Identification of Presenting Problem

Catherine Zeta Jones has been diagnosed with bipolar II disorder, indicating that her moods cycle between low and high over time. However, while both forms of bipolar disorder involve a cycling of moods, bipolar II disorder differs from this in that the elevated moods typically do not reach full mania, meaning that these individuals spend a majority of time in their depressed state. This disorder became problematic for Catherine because it began to interfere with her acting career. Ultimately, it became more difficult for her to control her moods, which impacted her ability to portray various characters. As a consequence, she checked in for treatment for her disorder for the first time in 2011 in addition to doing so a second time in 2013. During these periods of treatment, a brief hiatus in her acting status was observed.

It is imperative to ensure that Catherine does not suffer any major disease relapses, because this will continue to be a hindrance to her career. As a consequence, it is necessary to assess her current situation and determine whether a treatment regimen could be designed that will accommodate her busy lifestyle. Furthermore, it is necessary for her to learn to identify disease symptoms in order to determine when it is appropriate to seek medical assistance.

Identification of Symptoms and Diagnosis of Disorder

Catherine Zeta Jones reports that she first experienced symptoms of bipolar disorder after she experienced a traumatic event, which involved her husband’s diagnosis of stage IV throat cancer. During this time, Catherine began to suffer from mood swings, which were a result of her inability to mentally handle this occurrence. During this time, she noticed that she was also suffering from agitation, had bouts of insomnia, was no longer eating as frequently as she had been prior to her husband’s diagnosis, and had thoughts of suicide (Serjeant, 2011).

According to the DSM-IV, patients need to meet a certain amount of criteria in order to be diagnosed as having bipolar disorder (American Psychiatric Association, 2000). These include “the presence of a hypomanic or major depressive episode” and “significant stress or impairment in social, occupational, or other important areas of functioning”. Therefore, according to this diagnostic manual, Catherine likely has the disease. First, she reported experiencing major depressive episodes, which is evident based on the fact that she stated that she had suicidal thoughts and attempts. Normal depression typically involves chronic thoughts of suicide and helplessness, but does not result in suicide attempts. The suicide attempt is what distinguishes normal depression from a major depressive episode. In addition, it is clear that based on her report, Catherine was suffering from occupational stress. Due to her mental state, she was unable to perform at her job. Typically mental disorders are diagnosed when disease symptoms prevent an individual from being able to perform their normal day to day activities, which is evident in this situation.

Lastly, the DSM-IV states “If currently in major depressive episode, history of a hypomanic episode. If currently in a hypomanic episode, history of a major depressive episode. No history of a manic episode.” This means that individuals with bipolar II disorder typically do not suffer from manic episodes, which is the major distinction from bipolar I disorder. While Catherine had reported that she regularly feels down and suffered from symptoms such as insomnia and weight loss, she never reported any feelings of euphoria and often felt that she would never be able to bring herself out of this negative mental state.
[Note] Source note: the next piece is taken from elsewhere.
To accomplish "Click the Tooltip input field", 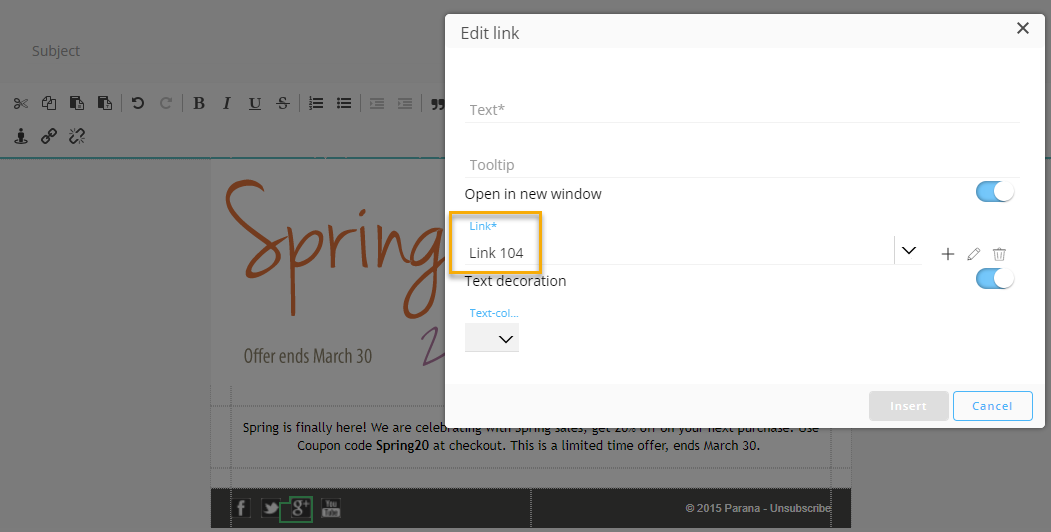I will tap(742, 165).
She also felt guilty that her husband suffered from such a terrible disease. Catherine also reported that she believes her career is a major stressor and could have potentially caused some of the disease symptoms to manifest. As a consequence, she is diagnosed with bipolar disorder II, since her mood swings range from very low moods to normal moods suddenly.

Treatment Plan Approach and Prognosis of Client

Fortunately, patients with bipolar II disorder are likely to live a long life, provided that they are given the support that they need during their depressive episodes. Since Catherine may be drawn towards suicide, it is important for her family and friends to keep a close watch on her to ensure that her house is a safe environment if she should quickly slip into a depressed state. Provided that Catherine continues to receive treatment according to physician recommendations, she should live for long time. It is essential for her to visit counseling and take medication as deemed necessary to ensure that her quality of life will remain high.

A key factor of Catherine’s slip into this mental state is that her husband became very sick and that she manifested guilt for this event. As a consequence, the most effective way for treatment to be provided to her is to ensure that she receives regular counseling. It is essential for her to begin to recognize that the health state of her husband was not her fault, and in doing so, she may begin to recover from some of her depression symptoms. While it is unlikely that the symptoms will reverse completely, it is necessary to consider that with effective treatment, they can lessen in intensity and in duration.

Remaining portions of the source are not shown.